The Opioid Crisis: A Corruption Epidemic
Why is There an Opioid Crisis?
This modern-day endemic has been closely linked to the increase in opioid use and liberal prescribing practices by several practitioners. During the 1980s, attitudes towards pain management began to shift. Previously, opioids were used primarily for the treatment of severe or chronic pain associated with cancer, palliative (end-of-life) care , and a limited series of acute pain. Additionally, In the mid-’90s, vigorous lobbying by organizations such as the American Pain Society championed the importance of addressing pain as a public health priority in the United States. These lobbying efforts were successful, resulting in pain being designated as the fifth vital sign the industry lobbied Congress and changed the Medicare ratings and payments to hospitals based on patient satisfaction with pain management.

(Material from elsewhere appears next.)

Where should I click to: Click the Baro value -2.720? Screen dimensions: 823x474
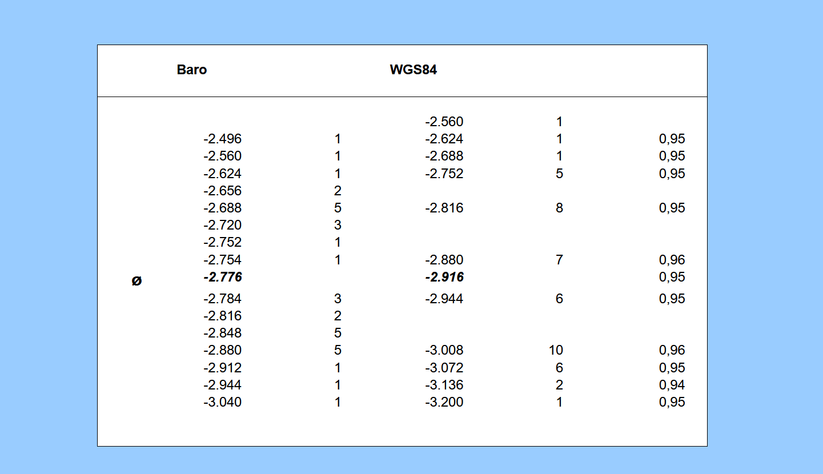(222, 225)
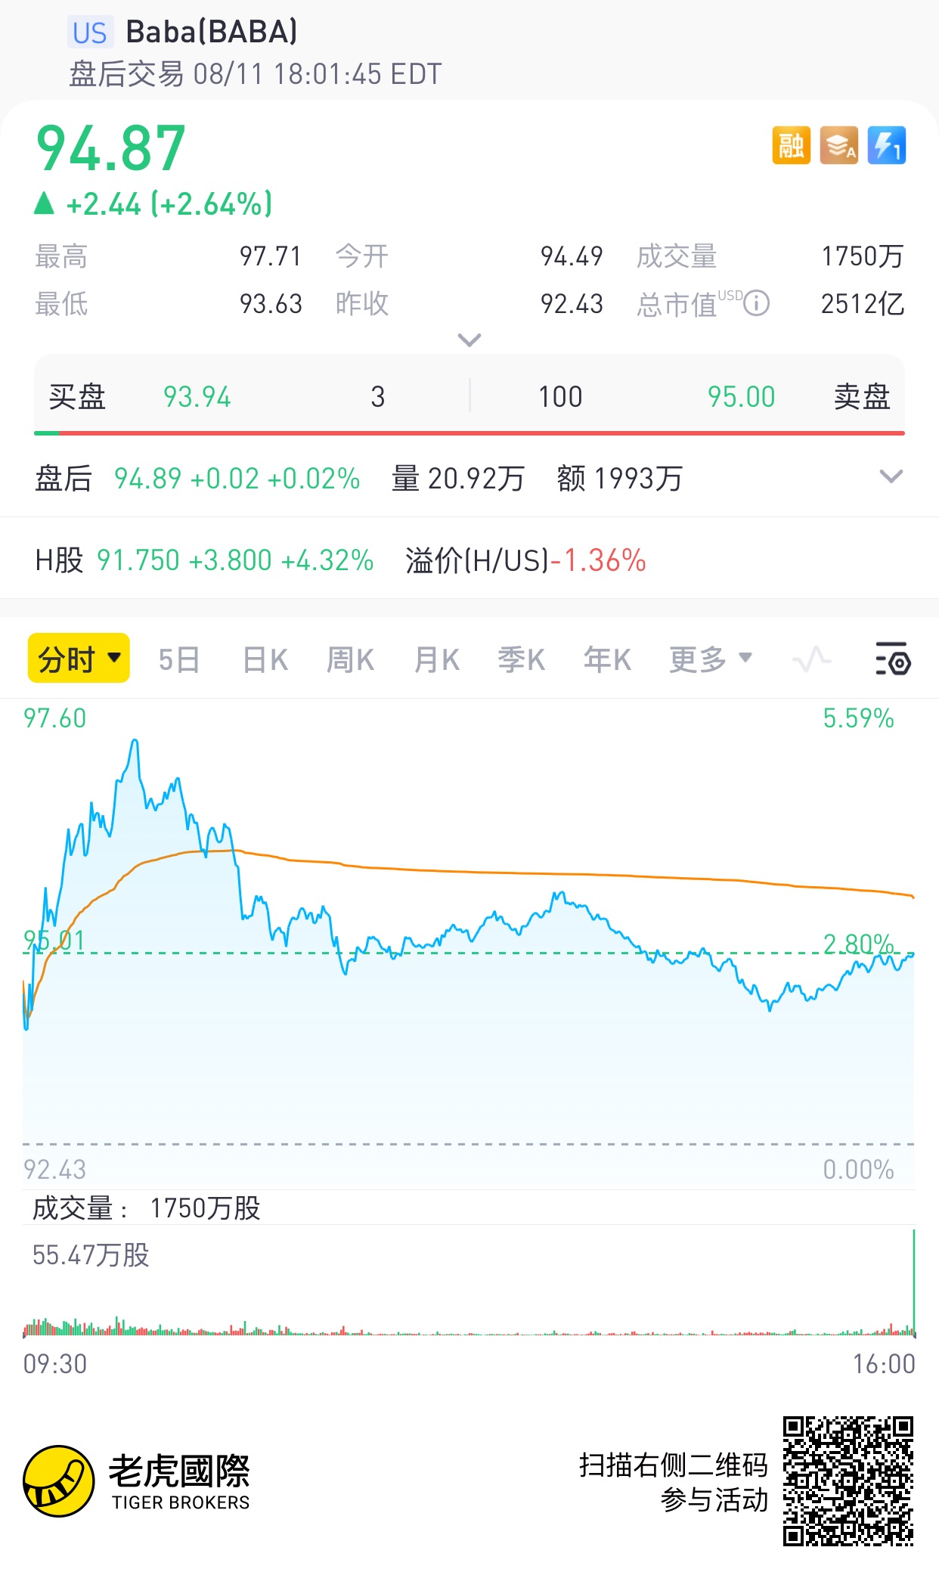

A new measure – “Pain as a 5th vital sign” was designated by the Joint Commission for accrediting hospitals, which created a significant financial incentive for hospitals to pressure physicians to prescribe more opioids.
However, various patient advocacy groups and pain specialists raised their concerns regarding the inadequate use of opioids. Articles were published expressing the need for opioid use for pain management, claiming that opioid addiction was only an irrational fear or concern held by practitioners at the time. This was echoed by the American Pain Society, of which the President stated “Therapeutic use of opioids rarely results in addiction.”⁵
Compounded by this information, a modified-release preparation of Oxycodone was approved by the Food and Drug Administration (FDA) and marketed as a safe opioid for the management of pain. It was argued that the slow release of opioids combatted the risk of addiction in comparison to immediate-release preparations.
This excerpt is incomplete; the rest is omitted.